(SOURCE INFORMATION begins)
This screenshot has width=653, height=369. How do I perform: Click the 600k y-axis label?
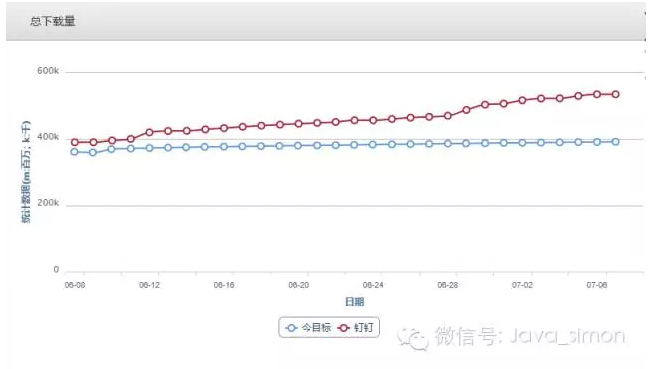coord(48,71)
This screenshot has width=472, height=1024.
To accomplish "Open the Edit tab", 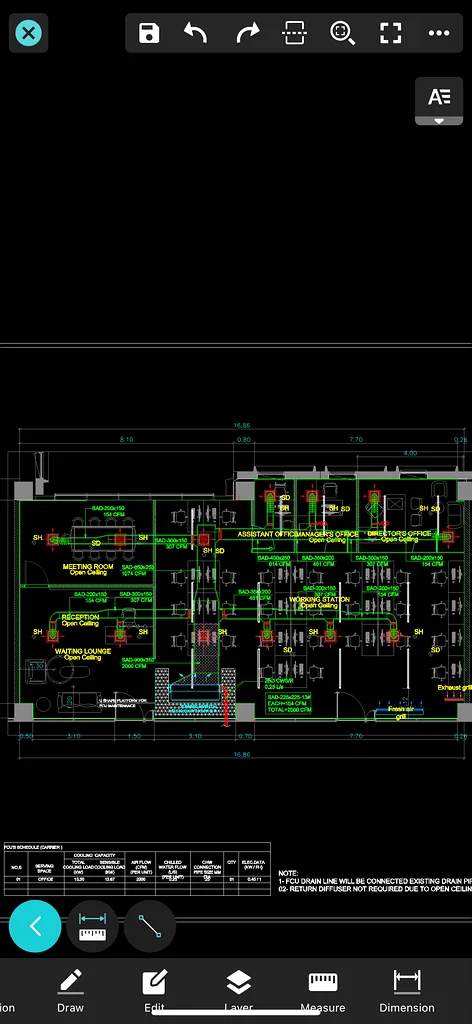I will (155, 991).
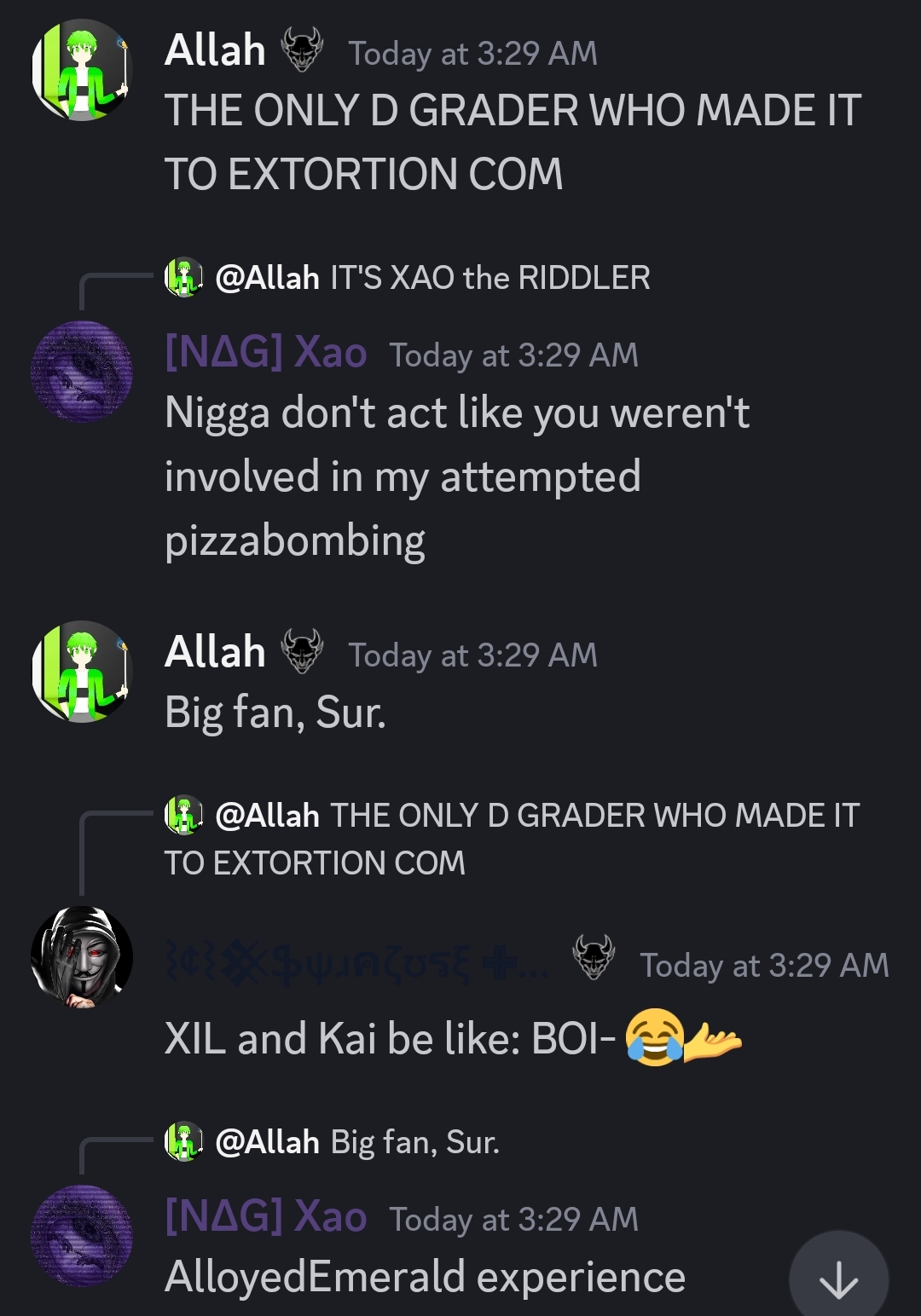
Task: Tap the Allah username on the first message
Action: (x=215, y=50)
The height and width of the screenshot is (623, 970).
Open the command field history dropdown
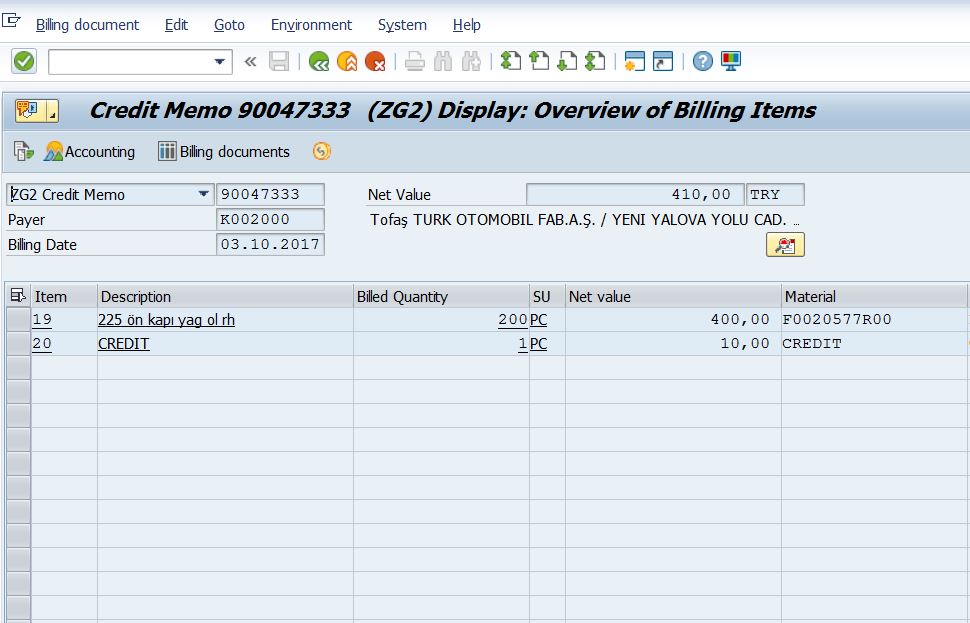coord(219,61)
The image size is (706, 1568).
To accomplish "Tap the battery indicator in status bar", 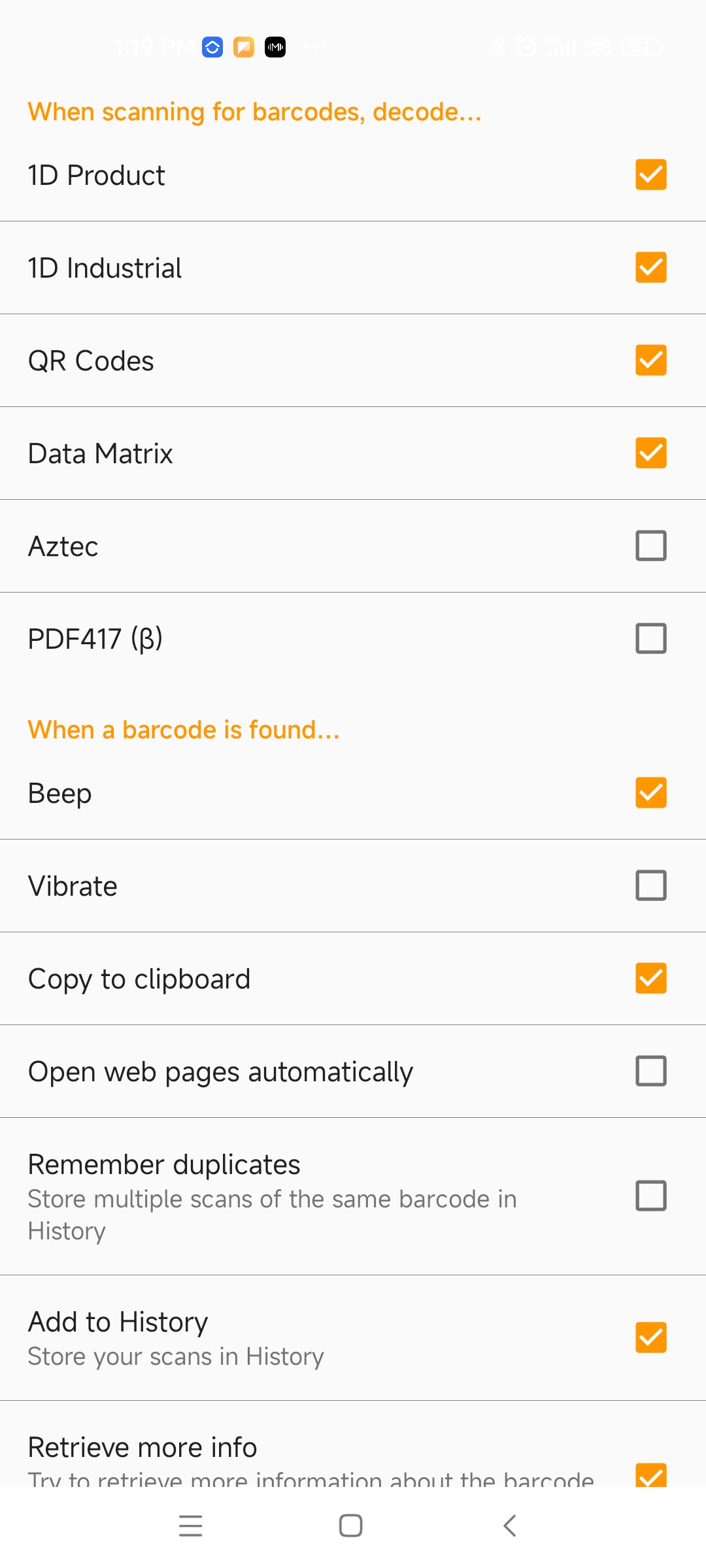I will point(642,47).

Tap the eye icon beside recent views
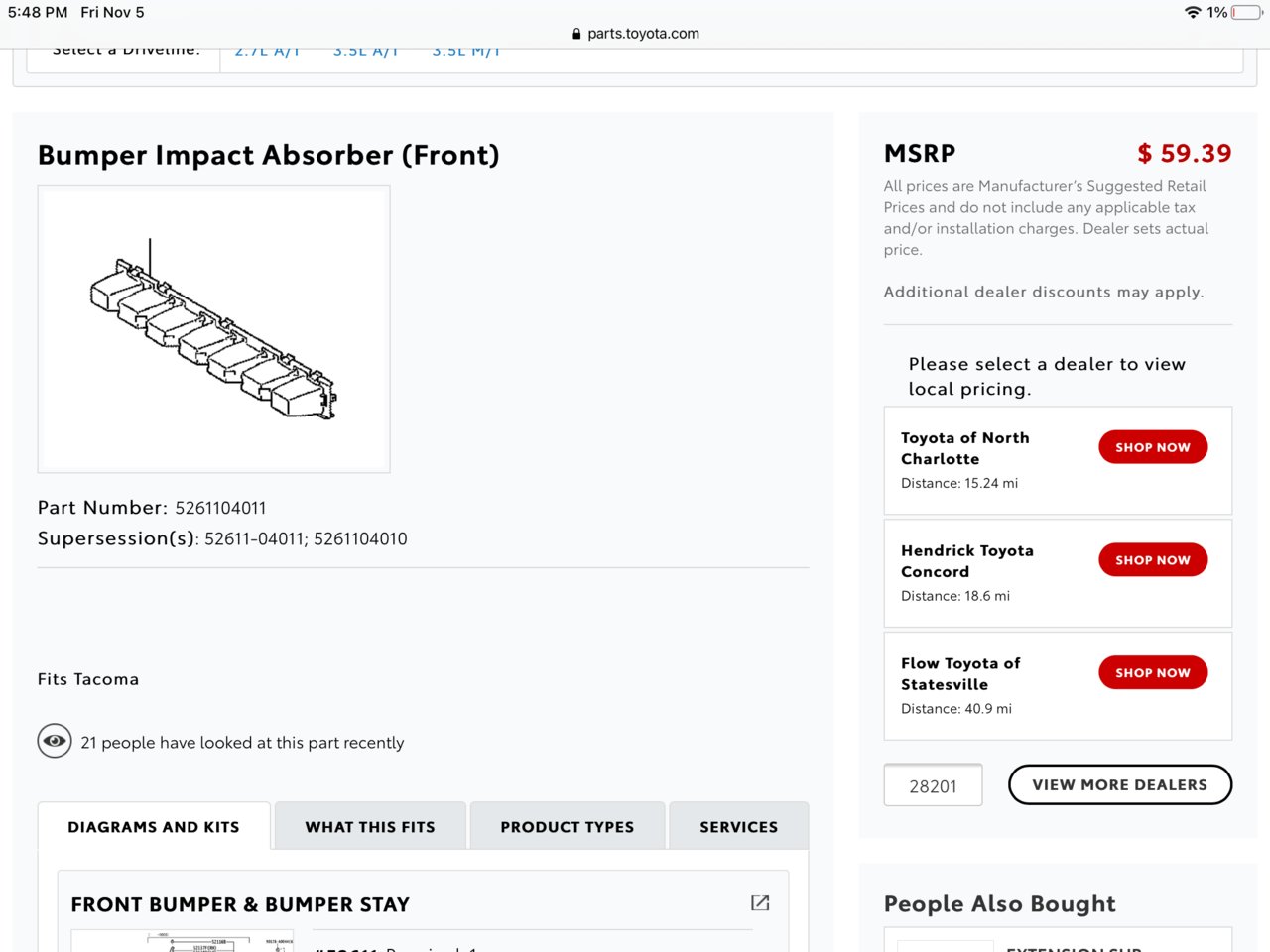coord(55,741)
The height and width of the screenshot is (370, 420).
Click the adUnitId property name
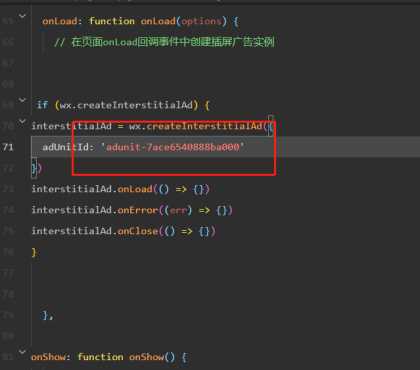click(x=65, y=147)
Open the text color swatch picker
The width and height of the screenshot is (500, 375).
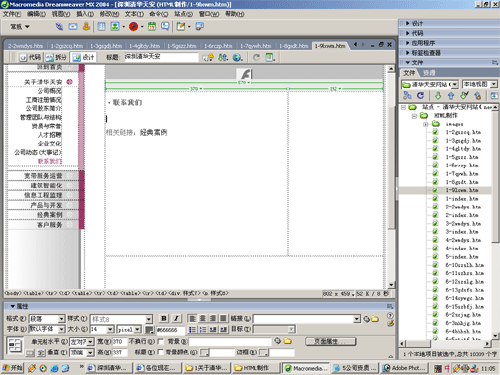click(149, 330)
(SOURCE INFORMATION ends)
(REQUIRED ACTION): Output, exactly and only, the lines beginning with the one that contains "The height and width of the screenshot is (370, 420)." and ending at the last line of the records above. Drop the pictures.

(ANSWER TO THIS PROBLEM):
The height and width of the screenshot is (370, 420).
Click the adUnitId property name
click(x=65, y=147)
Open the text color swatch picker
The width and height of the screenshot is (500, 375).
click(149, 330)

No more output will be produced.